With the implementation of the new tax regime from July 1, you will have to shell out additional 2.5% tax on maintenance charges of your flat. As per the rates decided under the GST, now maintenance charges will attract a tax rate of 18% instead of the existing rate of 15.55%, which is roughly an increase of 2.5%.
In the outgoing tax regime, the tax structure of 15.55% includes 15% service tax, 0.5% swachh bharat tax and 0.05% non-agricultural tax.
The increased tax rates shall apply to flat owners who pay a maintenance fee of over Rs. 5000 other than stamp duty, electricity and water charges and property tax. Housing societies with an annual balance or corpus over Rs. 20 lakh shall also attract a similar rate with respect to maintenance charges.

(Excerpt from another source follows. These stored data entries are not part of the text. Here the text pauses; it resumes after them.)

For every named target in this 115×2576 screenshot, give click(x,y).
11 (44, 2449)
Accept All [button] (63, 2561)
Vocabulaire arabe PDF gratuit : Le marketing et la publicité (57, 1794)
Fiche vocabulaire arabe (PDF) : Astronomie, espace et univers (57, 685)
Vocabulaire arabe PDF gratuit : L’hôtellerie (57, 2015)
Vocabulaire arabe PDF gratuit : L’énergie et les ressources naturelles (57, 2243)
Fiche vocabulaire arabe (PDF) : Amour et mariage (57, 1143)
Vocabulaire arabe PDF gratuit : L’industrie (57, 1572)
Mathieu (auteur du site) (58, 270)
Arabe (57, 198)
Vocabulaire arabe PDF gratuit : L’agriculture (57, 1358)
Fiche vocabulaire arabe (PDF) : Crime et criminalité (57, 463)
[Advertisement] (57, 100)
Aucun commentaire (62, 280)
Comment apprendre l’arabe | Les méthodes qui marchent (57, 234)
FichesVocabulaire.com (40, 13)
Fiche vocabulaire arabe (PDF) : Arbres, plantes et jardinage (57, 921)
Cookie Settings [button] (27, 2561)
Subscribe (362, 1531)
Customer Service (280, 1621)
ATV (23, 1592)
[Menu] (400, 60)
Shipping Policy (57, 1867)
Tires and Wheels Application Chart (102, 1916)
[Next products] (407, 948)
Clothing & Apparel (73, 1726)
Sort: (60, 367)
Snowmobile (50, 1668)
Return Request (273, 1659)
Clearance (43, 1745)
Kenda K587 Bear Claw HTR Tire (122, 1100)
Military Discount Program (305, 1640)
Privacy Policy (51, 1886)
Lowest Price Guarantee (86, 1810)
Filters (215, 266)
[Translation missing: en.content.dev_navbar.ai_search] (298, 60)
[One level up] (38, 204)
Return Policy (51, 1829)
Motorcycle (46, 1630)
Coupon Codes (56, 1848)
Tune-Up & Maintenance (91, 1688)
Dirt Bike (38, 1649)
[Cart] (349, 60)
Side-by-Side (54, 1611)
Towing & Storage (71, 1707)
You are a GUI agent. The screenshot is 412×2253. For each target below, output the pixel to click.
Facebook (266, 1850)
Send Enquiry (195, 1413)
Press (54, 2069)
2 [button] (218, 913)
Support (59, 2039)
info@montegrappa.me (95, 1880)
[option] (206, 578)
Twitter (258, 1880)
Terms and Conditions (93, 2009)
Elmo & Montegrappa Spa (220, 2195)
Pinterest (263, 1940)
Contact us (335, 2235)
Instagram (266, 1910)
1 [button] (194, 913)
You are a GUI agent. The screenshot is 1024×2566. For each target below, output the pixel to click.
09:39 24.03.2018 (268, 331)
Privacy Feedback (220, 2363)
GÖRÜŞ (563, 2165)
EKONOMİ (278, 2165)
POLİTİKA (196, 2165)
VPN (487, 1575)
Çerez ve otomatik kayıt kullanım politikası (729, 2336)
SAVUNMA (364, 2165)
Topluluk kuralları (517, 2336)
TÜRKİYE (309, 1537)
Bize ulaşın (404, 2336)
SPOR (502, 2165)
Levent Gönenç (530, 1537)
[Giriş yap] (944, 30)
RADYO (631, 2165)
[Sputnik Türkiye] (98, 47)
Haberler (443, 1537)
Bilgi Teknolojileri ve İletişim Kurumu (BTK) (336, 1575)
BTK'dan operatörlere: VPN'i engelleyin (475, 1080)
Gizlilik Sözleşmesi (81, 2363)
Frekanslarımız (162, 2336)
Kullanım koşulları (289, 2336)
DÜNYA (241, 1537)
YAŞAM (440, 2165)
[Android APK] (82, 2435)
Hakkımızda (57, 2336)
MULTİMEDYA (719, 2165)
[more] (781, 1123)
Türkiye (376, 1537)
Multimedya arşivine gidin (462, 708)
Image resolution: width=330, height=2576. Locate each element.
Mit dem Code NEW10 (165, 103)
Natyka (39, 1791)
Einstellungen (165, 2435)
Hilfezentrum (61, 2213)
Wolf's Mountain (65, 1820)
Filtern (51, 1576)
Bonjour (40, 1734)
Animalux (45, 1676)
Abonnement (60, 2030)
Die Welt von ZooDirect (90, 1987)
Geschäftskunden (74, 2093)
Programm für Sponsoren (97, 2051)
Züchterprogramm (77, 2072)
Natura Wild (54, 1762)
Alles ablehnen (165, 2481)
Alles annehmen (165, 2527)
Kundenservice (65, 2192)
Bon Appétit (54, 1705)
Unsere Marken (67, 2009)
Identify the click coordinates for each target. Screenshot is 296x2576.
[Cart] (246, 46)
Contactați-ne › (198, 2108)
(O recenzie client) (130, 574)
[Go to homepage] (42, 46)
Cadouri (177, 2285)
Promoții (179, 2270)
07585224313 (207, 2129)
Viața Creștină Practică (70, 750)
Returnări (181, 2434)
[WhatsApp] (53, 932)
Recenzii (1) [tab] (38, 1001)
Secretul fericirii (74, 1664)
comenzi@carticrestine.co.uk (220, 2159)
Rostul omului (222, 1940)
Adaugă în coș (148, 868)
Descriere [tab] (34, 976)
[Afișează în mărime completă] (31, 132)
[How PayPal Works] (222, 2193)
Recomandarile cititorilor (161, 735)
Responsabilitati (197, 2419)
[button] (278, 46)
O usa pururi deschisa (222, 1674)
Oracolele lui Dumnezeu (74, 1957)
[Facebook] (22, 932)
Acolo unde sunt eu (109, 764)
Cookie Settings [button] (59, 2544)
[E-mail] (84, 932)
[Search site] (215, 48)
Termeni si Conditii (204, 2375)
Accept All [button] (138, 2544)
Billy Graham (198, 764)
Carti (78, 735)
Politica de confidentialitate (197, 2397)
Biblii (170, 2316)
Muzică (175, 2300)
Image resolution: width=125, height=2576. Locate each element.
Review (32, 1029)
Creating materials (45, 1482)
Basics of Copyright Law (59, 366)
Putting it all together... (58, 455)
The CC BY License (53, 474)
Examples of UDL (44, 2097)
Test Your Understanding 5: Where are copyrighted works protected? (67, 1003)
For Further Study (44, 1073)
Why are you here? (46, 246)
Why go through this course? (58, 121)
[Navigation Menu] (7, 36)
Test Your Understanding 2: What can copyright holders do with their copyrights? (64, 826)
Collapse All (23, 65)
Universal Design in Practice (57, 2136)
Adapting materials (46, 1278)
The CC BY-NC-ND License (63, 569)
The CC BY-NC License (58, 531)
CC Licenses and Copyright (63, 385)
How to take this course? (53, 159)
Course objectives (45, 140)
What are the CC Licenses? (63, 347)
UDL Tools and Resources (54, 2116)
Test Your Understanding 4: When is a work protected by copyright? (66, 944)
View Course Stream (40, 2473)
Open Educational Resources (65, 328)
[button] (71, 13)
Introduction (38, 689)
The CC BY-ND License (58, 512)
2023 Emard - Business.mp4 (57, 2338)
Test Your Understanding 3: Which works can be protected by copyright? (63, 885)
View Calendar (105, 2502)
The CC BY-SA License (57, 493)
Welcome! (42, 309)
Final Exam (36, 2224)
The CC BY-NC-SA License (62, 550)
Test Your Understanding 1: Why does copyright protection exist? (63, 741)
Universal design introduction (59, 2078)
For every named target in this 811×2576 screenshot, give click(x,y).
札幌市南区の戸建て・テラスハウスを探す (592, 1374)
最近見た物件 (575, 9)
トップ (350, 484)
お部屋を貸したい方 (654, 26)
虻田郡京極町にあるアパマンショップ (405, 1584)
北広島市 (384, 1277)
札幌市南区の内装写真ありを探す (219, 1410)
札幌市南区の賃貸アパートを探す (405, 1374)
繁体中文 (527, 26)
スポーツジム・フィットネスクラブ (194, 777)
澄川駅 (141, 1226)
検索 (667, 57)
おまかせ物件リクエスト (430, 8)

In a case when for maintenance, renovation or repair of either the flat or society's premises, cement, steel or paint is bought for use; the tax paid on such items shall be deducted from the total tax paid under GST. However, first the GST tax needs to paid upfront and thereafter the credit in lieu of the tax already paid can be claimed.
According to experts, the effect of GST will be more pronounced on the societies' corpus value. A member of some housing society in a statement said "Already, due to a delay in conveyance deeds (handing over of land ownership from builder to society), additional stamp duty is paid. The new burden will create further pressure on a society's corpus."